I recently watched a movie about a woman suffering with Alzheimer’s disease. Each of her caregivers handled the changes differently, yet there was a common thread that tied them all together… their frustration in not being remembered.
Each of the woman’s children would pepper her with questions like “What’s my name mom?”, “Don’t you know who I am?” and “Do you remember me?”
When the mother would look absently at each of them, searching their faces for some spark of recognition, they would become frustrated and stomp off. In hushed tones around secret corners away from their mother, they would say things such as:
“She is not my mother anymore”, “She is not the person I know” and “She is gone.”
What struck me as I watched these scenes unfold was the highly selfish and insensitive manner in which these children were willing to to discard the love their mother had for them simply because she did not recognize who they were.
The children knew who she was, and that is what should matter.
I have had family and friends change. Change their appearance, change what they do, even change where they live. I may have struggled with finding the once so simple commonalities we shared, yet this in no way equated to my not loving them.
I also know that as an infant and young child I couldn’t use words to express my gratitude for who my mother was and what she had done for me. I did not understand the basics of motherhood. How could I? I was less than 2 years old. Yet she knew me. She remembered the things that I needed and wanted. She loved me regardless.
Do we not owe our loved ones the same without holding feelings of resentment?
To KNOW someone and to LOVE someone is not the same as REMEMBERING someone. When Alzheimer’s or another form of dementia afflicts a person, striping them of the their most recent memories and ravaging through their history day by day, there will be things, places and people that they do not remember. The list of those things, places and people will increase with time and cognitive degeneration.

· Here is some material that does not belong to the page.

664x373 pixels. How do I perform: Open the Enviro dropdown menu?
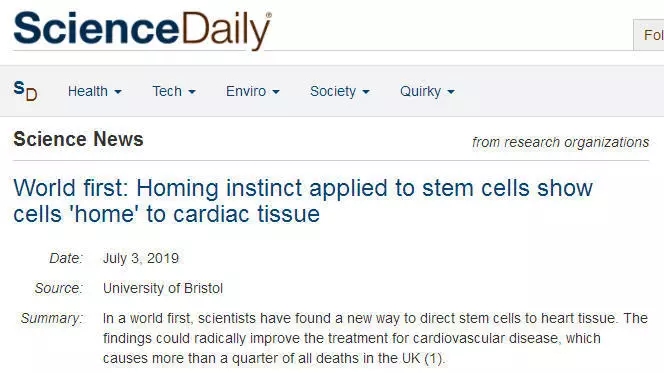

The person suffering will still KNOW you in a deep and fundamental way which they can no longer express. The person suffering will still LOVE you through the fibers of their being, just look different to what you expect. Yet the person suffering will not REMEMBER you in the way that you remember an old friend or a favorite vacation. Your remembering is found in patterns, habits and motivations that drive you to the next moment. For someone suffering, this function of remembering is gone.
But please don’t take it personally. It is not meant to be an attack on you or vindictive attempt at dismissing you. It just is what it is. It is what the disease does. Nothing more. So take this new perspective: The KNOWING, LOVING AND REMEMBERING now becomes your responsibility.
It is you that can do the KNOWING: sharing stories of days ago that you recall with such fondness. It is you that can do the REMEMBERING: holding their memories for them when they slip through the vulnerable hands of a person that can no longer grasp them. It is you that can do the LOVING: showing love in any way you can, through song, story, prayer or embrace.
You will find, in time, that the LOVE will be there for you too. And it is through this you will know: She is your mother, she is the person you know and she is not GONE.